In an example, the first number of pulses is 9 and the second number of pulses
is 1. Thus,
the second type of scan will be interspersed with the first type of scan every
10th shot.
In an alternative, rather than the second type of scan repeating after a
certain number of
pulses of the first type of scan, the second type of scan can be performed
after a certain
distance of movement of a scanning apparatus. For example, the scanning
apparatus can
be configured to transmit pulses of a first type of scan until a multiple of a
threshold distance
has been moved, then to transmit a predefined number of pulses of a second
type of scan
(or to transmit pulses of the second type of scan until a certain distance has
been moved by
the scanning apparatus) before returning to transmitting pulses of the first
type of scan until
the next multiple of the threshold distance has been moved. The threshold
distance can be 2
to 3 mm. Any other threshold distance can be selected as desired. The
threshold distance
may, for example, be selected in dependence on one or more of an object under
test, a
material of the object under test, a thickness of the object under test, a
feature of the object
under test, a speed of movement of the scanning apparatus, a size of a
transducer array, a
shape of the transducer array and a transducer element size.
As illustrated in figure 16a, two different scanning modes can be
interspersed. In other
example a greater number of scanning modes can be interspersed with one
another.
Examples of interspersing three scanning modes are illustrated in figure 16b
and 16c.
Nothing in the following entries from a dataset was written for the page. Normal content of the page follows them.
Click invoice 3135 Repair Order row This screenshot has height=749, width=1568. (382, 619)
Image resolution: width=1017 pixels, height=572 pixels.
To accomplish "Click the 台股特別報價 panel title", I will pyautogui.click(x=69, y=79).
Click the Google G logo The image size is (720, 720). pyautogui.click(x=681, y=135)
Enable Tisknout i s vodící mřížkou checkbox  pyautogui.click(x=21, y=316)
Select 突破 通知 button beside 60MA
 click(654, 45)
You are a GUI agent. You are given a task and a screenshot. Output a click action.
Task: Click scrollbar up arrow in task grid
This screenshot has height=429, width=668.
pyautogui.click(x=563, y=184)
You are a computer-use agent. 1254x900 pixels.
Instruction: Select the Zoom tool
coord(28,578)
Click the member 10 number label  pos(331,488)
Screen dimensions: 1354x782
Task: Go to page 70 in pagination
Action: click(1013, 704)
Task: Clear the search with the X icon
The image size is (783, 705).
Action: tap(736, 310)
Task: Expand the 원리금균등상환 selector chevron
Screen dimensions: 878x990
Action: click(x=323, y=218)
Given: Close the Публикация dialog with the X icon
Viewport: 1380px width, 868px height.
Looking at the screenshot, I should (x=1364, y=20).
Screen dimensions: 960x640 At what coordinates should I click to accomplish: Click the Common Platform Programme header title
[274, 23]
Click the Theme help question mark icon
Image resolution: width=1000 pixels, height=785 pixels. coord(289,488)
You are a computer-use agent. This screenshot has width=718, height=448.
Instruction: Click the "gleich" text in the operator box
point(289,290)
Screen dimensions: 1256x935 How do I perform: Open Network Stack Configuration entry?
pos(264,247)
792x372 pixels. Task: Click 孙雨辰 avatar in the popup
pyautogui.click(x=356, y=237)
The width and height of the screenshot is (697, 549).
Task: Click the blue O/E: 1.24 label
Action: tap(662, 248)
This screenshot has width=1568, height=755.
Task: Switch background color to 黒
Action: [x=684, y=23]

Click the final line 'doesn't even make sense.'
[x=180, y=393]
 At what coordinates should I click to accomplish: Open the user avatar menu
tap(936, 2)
It will
be apparent to the skilled person that these techniques can be expanded to any
desired
number of scanning modes.
Referring to figure 16b, the method of scanning an object with interspersed
scanning modes
starts at 1610. As with the example of figure 16a, the method comprises
transmitting the first
number of pulses using the first set of transducer elements 1602. Reflections
of the
transmitted first number of pulses are received.
The method comprises transmitting the second number of pulses using the second
set of
transducer elements 1604. Reflections of the transmitted second number of
pulses are
received.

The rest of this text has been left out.